One day presentations of this seminar took place at the following places:

Waag building
Nieuwmarkt 4 1012CR
Amsterdam, Netherlands
Wanneer: June 29 2006

Taller H
Humberto Primo 756
Córdoba, Argentina
August 10, 2006

Conference Updating Art and Technology
organized by the Troyano Collective
Centro Cultura de España en Santiago de Chile
Santiago, Chile
August 19, 2006

Part of my theory was presented in relation to my online art practice at
Berliner Technische Kunstschule (BTK)
Berlin, Germany
June 22, 2006


This page presents images that are relevant to the lectures listed above. More specifically, it is meant to complement a summary of my five day seminar published online by CCEBA. To learn how concepts of remix apply to new media projects, please visit (coming soon).

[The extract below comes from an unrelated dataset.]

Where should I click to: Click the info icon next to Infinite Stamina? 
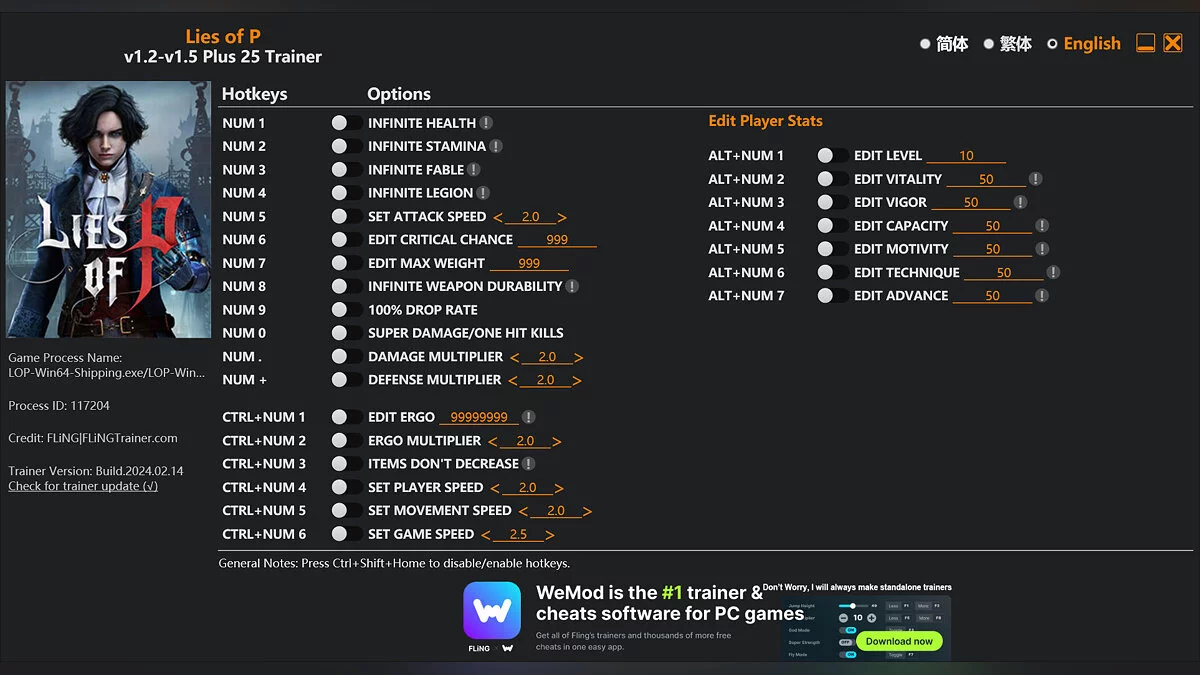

Brief introduction to Remix:

Generally speaking, remix culture can be defined as the global activity consisting of the creative and efficient exchange of information made possible by digital technologies that is supported by the practice of cut/copy and paste.   The concept of Remix often referenced in popular culture derives from the model of music remixes which were produced around the late 1960s and early 1970s in New York City, an activity with roots in Jamaica’s music. Today, Remix (the activity of taking samples from pre-existing materials to combine them into new forms according to personal taste) has been extended to other areas of culture, including the visual arts; it plays a vital role in mass communication, especially on the Internet.

I argue that the remix, as it is understood today, starts with the hip-hop DJs of the 1970s because they appropriated the turntable, an electronic device designed strictly for listening, and turned it into an instrument of creative and political action; they went beyond what the Disco DJs had done with their longer mixes. The hip-hop DJs saw the turntable not as a remixing tool but as a musical instrument with which they could create unique sounds such as scratching.   I argue that the hip-hop DJs play an important part in the cultural shift from a passive consumer model to a consumer/producer model, which is currently in place throughout the Internet, and is most evident in the blogger.


DJ Cool Herc
(Introduces Toasting in NYC) throughout the seventies

Grandmaster Flash
(Hacks the DJ mixer)
Mid to late seventies

Afrika Bambaataa
(Plays with the possibilities of sampling)
Mid seventies to early eighties



Rane Mixer
(A late model following Granmaster Flash's hack)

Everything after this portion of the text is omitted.